The task:
If a record holds a picture, leave the picture out and restate everything else word for word.
***** Input
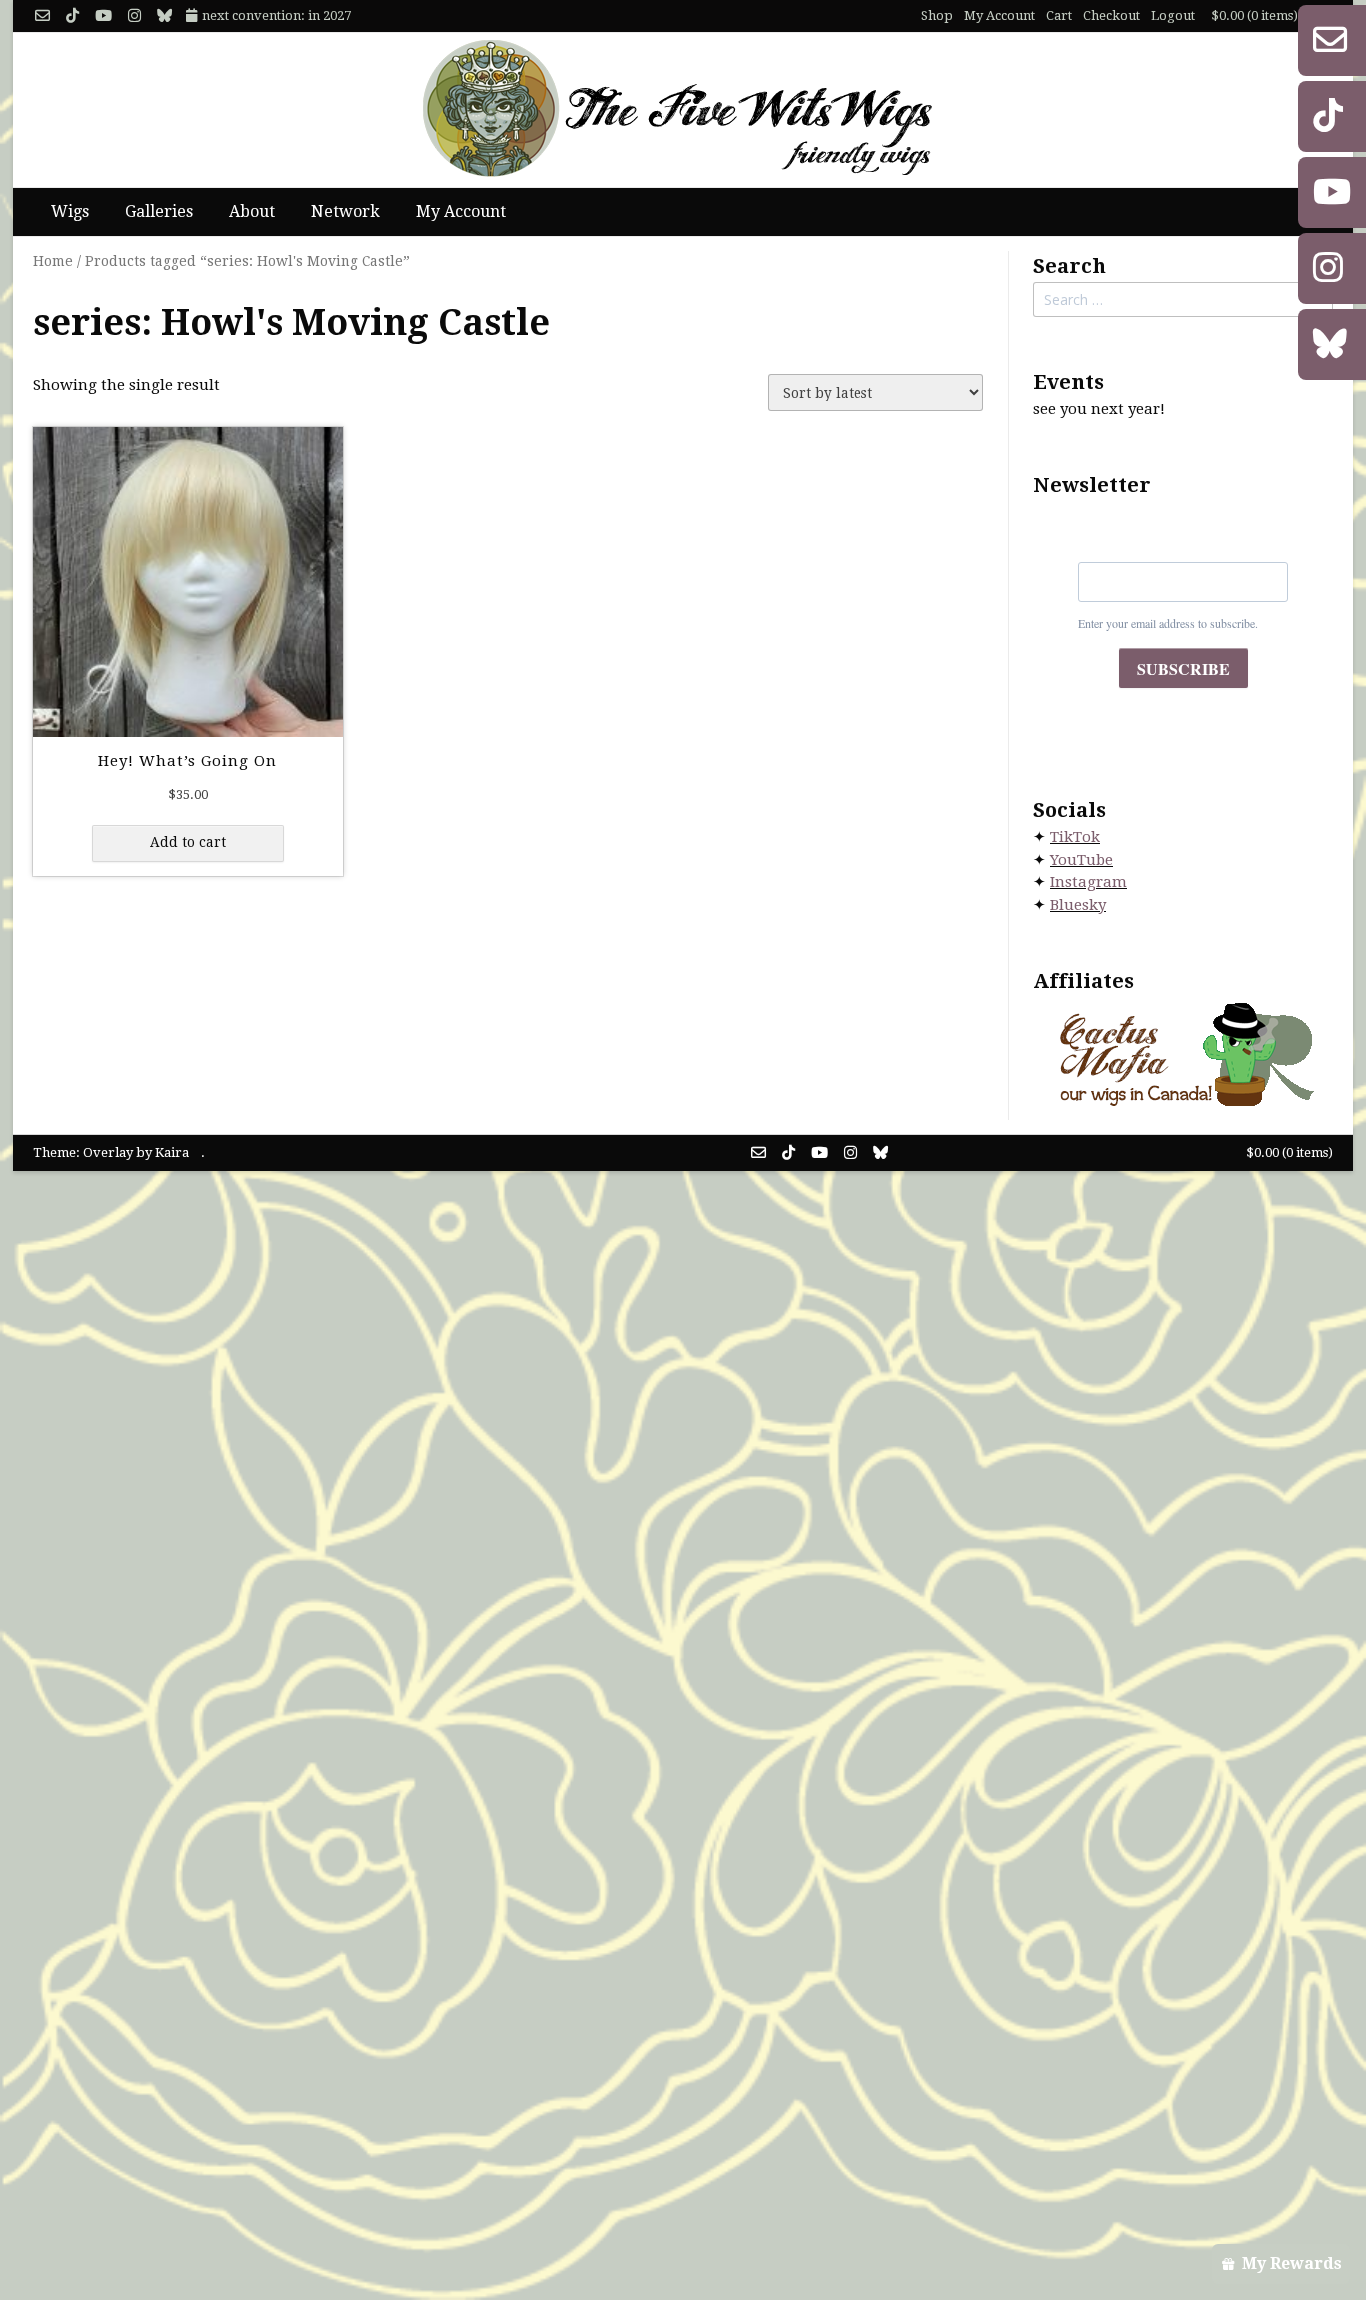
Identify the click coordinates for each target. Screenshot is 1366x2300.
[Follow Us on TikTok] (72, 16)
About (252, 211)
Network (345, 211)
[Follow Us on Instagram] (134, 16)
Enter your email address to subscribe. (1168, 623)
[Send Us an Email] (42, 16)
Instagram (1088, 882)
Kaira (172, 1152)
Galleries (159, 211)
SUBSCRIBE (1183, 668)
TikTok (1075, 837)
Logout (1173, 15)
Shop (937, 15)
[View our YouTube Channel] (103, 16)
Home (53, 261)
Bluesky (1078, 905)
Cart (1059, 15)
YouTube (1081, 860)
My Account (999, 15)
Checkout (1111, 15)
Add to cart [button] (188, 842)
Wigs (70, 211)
**********
Solution to the exercise:
Identify the click coordinates for each target. Screenshot is 1366x2300.
[Follow Us on TikTok] (72, 16)
About (252, 211)
Network (345, 211)
[Follow Us on Instagram] (134, 16)
Enter your email address to subscribe. (1168, 623)
[Send Us an Email] (42, 16)
Instagram (1088, 882)
Kaira (172, 1152)
Galleries (159, 211)
SUBSCRIBE (1183, 668)
TikTok (1075, 837)
Logout (1173, 15)
Shop (937, 15)
[View our YouTube Channel] (103, 16)
Home (53, 261)
Bluesky (1078, 905)
Cart (1059, 15)
YouTube (1081, 860)
My Account (999, 15)
Checkout (1111, 15)
Add to cart [button] (188, 842)
Wigs (70, 211)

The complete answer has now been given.